Work to do = Rewrite the entries below, putting "Knoxville" wherever "Chattanooga" appears and leaving all other text as it is.

Data to use =
__________________________________________________

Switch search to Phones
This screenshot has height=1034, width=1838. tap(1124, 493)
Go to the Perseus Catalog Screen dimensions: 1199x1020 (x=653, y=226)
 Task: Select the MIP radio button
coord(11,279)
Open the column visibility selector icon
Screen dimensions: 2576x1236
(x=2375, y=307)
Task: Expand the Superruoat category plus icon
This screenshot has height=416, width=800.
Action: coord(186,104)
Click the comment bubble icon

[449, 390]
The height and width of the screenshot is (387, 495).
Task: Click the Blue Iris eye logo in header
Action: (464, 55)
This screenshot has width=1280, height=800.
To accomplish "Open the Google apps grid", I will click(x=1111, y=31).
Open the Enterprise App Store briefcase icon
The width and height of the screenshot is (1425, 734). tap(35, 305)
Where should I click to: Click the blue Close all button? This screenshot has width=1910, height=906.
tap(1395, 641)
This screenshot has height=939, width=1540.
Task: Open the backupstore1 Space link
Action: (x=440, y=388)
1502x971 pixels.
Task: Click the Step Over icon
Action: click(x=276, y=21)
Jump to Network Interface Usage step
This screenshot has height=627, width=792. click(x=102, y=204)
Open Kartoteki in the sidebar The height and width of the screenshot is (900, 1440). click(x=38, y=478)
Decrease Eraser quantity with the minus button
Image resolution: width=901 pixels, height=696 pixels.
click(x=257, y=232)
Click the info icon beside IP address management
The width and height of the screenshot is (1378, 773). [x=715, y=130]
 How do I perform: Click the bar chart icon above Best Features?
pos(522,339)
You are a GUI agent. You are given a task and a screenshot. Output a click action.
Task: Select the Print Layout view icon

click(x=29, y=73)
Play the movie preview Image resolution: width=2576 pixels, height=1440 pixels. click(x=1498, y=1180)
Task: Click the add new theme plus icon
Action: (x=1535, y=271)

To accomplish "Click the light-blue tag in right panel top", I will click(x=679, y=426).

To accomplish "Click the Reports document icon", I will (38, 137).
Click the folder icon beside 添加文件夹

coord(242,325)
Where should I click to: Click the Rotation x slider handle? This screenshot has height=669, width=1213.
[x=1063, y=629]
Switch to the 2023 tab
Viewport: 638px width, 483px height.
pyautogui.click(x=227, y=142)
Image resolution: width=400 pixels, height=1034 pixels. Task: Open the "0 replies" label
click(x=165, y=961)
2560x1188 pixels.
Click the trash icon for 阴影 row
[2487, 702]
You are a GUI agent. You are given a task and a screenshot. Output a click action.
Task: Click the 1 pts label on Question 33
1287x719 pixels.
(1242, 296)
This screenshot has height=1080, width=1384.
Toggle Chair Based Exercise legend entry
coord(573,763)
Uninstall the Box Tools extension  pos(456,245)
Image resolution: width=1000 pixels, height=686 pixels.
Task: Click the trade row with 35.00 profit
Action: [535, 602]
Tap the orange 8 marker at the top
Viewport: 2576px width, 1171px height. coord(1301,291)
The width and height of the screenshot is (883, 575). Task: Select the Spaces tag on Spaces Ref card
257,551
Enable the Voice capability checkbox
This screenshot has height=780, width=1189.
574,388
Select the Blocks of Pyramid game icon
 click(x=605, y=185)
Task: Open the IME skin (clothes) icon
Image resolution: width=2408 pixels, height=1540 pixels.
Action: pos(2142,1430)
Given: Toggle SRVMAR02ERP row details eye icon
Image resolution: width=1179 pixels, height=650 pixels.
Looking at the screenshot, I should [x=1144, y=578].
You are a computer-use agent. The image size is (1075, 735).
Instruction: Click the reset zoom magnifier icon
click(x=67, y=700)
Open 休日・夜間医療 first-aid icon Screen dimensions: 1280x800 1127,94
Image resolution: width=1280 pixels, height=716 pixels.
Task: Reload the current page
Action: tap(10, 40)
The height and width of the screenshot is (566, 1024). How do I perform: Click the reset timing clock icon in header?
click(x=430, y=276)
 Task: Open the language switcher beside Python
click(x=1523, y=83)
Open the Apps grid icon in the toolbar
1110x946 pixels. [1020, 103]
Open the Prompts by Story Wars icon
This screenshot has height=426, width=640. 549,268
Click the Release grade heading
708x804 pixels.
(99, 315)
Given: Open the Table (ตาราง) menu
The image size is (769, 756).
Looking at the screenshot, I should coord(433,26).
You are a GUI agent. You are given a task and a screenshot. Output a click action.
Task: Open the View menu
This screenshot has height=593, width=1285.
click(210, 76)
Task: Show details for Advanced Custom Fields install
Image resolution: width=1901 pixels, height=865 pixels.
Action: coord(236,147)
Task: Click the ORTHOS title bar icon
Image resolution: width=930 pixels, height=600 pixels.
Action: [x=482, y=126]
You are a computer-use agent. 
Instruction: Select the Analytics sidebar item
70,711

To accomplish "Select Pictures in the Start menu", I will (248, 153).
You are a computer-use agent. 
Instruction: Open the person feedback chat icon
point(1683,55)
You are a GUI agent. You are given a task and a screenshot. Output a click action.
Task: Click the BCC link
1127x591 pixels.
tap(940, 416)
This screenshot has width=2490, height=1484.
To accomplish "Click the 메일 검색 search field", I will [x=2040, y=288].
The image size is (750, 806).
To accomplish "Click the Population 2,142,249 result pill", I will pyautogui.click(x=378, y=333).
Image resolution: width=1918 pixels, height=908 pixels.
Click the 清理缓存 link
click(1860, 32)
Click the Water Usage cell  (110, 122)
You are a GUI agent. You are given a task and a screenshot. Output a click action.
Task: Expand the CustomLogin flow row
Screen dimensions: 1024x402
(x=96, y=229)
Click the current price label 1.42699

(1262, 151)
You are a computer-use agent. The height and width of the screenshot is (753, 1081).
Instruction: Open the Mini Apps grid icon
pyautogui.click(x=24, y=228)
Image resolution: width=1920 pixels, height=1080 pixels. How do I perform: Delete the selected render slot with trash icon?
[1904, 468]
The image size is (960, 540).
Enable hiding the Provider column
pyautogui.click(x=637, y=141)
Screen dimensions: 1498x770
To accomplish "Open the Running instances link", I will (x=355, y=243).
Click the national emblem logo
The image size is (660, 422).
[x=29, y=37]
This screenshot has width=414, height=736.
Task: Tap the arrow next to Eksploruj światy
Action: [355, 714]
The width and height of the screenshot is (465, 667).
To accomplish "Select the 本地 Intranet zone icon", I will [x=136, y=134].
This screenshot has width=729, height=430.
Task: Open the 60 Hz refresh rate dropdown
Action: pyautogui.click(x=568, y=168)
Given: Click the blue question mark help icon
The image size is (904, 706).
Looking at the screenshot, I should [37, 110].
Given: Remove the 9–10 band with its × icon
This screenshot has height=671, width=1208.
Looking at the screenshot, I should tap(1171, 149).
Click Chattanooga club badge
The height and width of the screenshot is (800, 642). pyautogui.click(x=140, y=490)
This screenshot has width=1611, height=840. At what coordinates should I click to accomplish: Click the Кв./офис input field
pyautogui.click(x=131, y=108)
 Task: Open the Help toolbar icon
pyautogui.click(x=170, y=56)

__________________________________________________

Exercise response =
Switch search to Phones
This screenshot has height=1034, width=1838. tap(1124, 493)
Go to the Perseus Catalog Screen dimensions: 1199x1020 (x=653, y=226)
 Task: Select the MIP radio button
coord(11,279)
Open the column visibility selector icon
Screen dimensions: 2576x1236
(x=2375, y=307)
Task: Expand the Superruoat category plus icon
This screenshot has height=416, width=800.
Action: coord(186,104)
Click the comment bubble icon

[449, 390]
The height and width of the screenshot is (387, 495).
Task: Click the Blue Iris eye logo in header
Action: (464, 55)
This screenshot has width=1280, height=800.
To accomplish "Open the Google apps grid", I will click(x=1111, y=31).
Open the Enterprise App Store briefcase icon
The width and height of the screenshot is (1425, 734). tap(35, 305)
Where should I click to: Click the blue Close all button? This screenshot has width=1910, height=906.
tap(1395, 641)
This screenshot has height=939, width=1540.
Task: Open the backupstore1 Space link
Action: (x=440, y=388)
1502x971 pixels.
Task: Click the Step Over icon
Action: click(x=276, y=21)
Jump to Network Interface Usage step
This screenshot has height=627, width=792. click(x=102, y=204)
Open Kartoteki in the sidebar The height and width of the screenshot is (900, 1440). click(x=38, y=478)
Decrease Eraser quantity with the minus button
Image resolution: width=901 pixels, height=696 pixels.
click(x=257, y=232)
Click the info icon beside IP address management
The width and height of the screenshot is (1378, 773). [x=715, y=130]
 How do I perform: Click the bar chart icon above Best Features?
pos(522,339)
You are a GUI agent. You are given a task and a screenshot. Output a click action.
Task: Select the Print Layout view icon

click(x=29, y=73)
Play the movie preview Image resolution: width=2576 pixels, height=1440 pixels. click(x=1498, y=1180)
Task: Click the add new theme plus icon
Action: (x=1535, y=271)

To accomplish "Click the light-blue tag in right panel top", I will click(x=679, y=426).

To accomplish "Click the Reports document icon", I will (38, 137).
Click the folder icon beside 添加文件夹

coord(242,325)
Where should I click to: Click the Rotation x slider handle? This screenshot has height=669, width=1213.
[x=1063, y=629]
Switch to the 2023 tab
Viewport: 638px width, 483px height.
pyautogui.click(x=227, y=142)
Image resolution: width=400 pixels, height=1034 pixels. Task: Open the "0 replies" label
click(x=165, y=961)
2560x1188 pixels.
Click the trash icon for 阴影 row
[2487, 702]
You are a GUI agent. You are given a task and a screenshot. Output a click action.
Task: Click the 1 pts label on Question 33
1287x719 pixels.
(1242, 296)
This screenshot has height=1080, width=1384.
Toggle Chair Based Exercise legend entry
coord(573,763)
Uninstall the Box Tools extension  pos(456,245)
Image resolution: width=1000 pixels, height=686 pixels.
Task: Click the trade row with 35.00 profit
Action: [535, 602]
Tap the orange 8 marker at the top
Viewport: 2576px width, 1171px height. coord(1301,291)
The width and height of the screenshot is (883, 575). Task: Select the Spaces tag on Spaces Ref card
257,551
Enable the Voice capability checkbox
This screenshot has height=780, width=1189.
574,388
Select the Blocks of Pyramid game icon
 click(x=605, y=185)
Task: Open the IME skin (clothes) icon
Image resolution: width=2408 pixels, height=1540 pixels.
Action: pos(2142,1430)
Given: Toggle SRVMAR02ERP row details eye icon
Image resolution: width=1179 pixels, height=650 pixels.
Looking at the screenshot, I should [x=1144, y=578].
You are a computer-use agent. The image size is (1075, 735).
Instruction: Click the reset zoom magnifier icon
click(x=67, y=700)
Open 休日・夜間医療 first-aid icon Screen dimensions: 1280x800 1127,94
Image resolution: width=1280 pixels, height=716 pixels.
Task: Reload the current page
Action: tap(10, 40)
The height and width of the screenshot is (566, 1024). How do I perform: Click the reset timing clock icon in header?
click(x=430, y=276)
 Task: Open the language switcher beside Python
click(x=1523, y=83)
Open the Apps grid icon in the toolbar
1110x946 pixels. [1020, 103]
Open the Prompts by Story Wars icon
This screenshot has height=426, width=640. 549,268
Click the Release grade heading
708x804 pixels.
(99, 315)
Given: Open the Table (ตาราง) menu
The image size is (769, 756).
Looking at the screenshot, I should coord(433,26).
You are a GUI agent. You are given a task and a screenshot. Output a click action.
Task: Open the View menu
This screenshot has height=593, width=1285.
click(210, 76)
Task: Show details for Advanced Custom Fields install
Image resolution: width=1901 pixels, height=865 pixels.
Action: coord(236,147)
Task: Click the ORTHOS title bar icon
Image resolution: width=930 pixels, height=600 pixels.
Action: [x=482, y=126]
You are a computer-use agent. 
Instruction: Select the Analytics sidebar item
70,711

To accomplish "Select Pictures in the Start menu", I will (248, 153).
You are a computer-use agent. 
Instruction: Open the person feedback chat icon
point(1683,55)
You are a GUI agent. You are given a task and a screenshot. Output a click action.
Task: Click the BCC link
1127x591 pixels.
tap(940, 416)
This screenshot has width=2490, height=1484.
To accomplish "Click the 메일 검색 search field", I will [x=2040, y=288].
The image size is (750, 806).
To accomplish "Click the Population 2,142,249 result pill", I will pyautogui.click(x=378, y=333).
Image resolution: width=1918 pixels, height=908 pixels.
Click the 清理缓存 link
click(1860, 32)
Click the Water Usage cell  (110, 122)
You are a GUI agent. You are given a task and a screenshot. Output a click action.
Task: Expand the CustomLogin flow row
Screen dimensions: 1024x402
(x=96, y=229)
Click the current price label 1.42699

(1262, 151)
You are a computer-use agent. The height and width of the screenshot is (753, 1081).
Instruction: Open the Mini Apps grid icon
pyautogui.click(x=24, y=228)
Image resolution: width=1920 pixels, height=1080 pixels. How do I perform: Delete the selected render slot with trash icon?
[1904, 468]
The image size is (960, 540).
Enable hiding the Provider column
pyautogui.click(x=637, y=141)
Screen dimensions: 1498x770
To accomplish "Open the Running instances link", I will (x=355, y=243).
Click the national emblem logo
The image size is (660, 422).
[x=29, y=37]
This screenshot has width=414, height=736.
Task: Tap the arrow next to Eksploruj światy
Action: [355, 714]
The width and height of the screenshot is (465, 667).
To accomplish "Select the 本地 Intranet zone icon", I will [x=136, y=134].
This screenshot has width=729, height=430.
Task: Open the 60 Hz refresh rate dropdown
Action: pyautogui.click(x=568, y=168)
Given: Click the blue question mark help icon
The image size is (904, 706).
Looking at the screenshot, I should [37, 110].
Given: Remove the 9–10 band with its × icon
This screenshot has height=671, width=1208.
Looking at the screenshot, I should tap(1171, 149).
Click Knoxville club badge
The height and width of the screenshot is (800, 642). pyautogui.click(x=140, y=490)
This screenshot has width=1611, height=840. At what coordinates should I click to accomplish: Click the Кв./офис input field
pyautogui.click(x=131, y=108)
 Task: Open the Help toolbar icon
pyautogui.click(x=170, y=56)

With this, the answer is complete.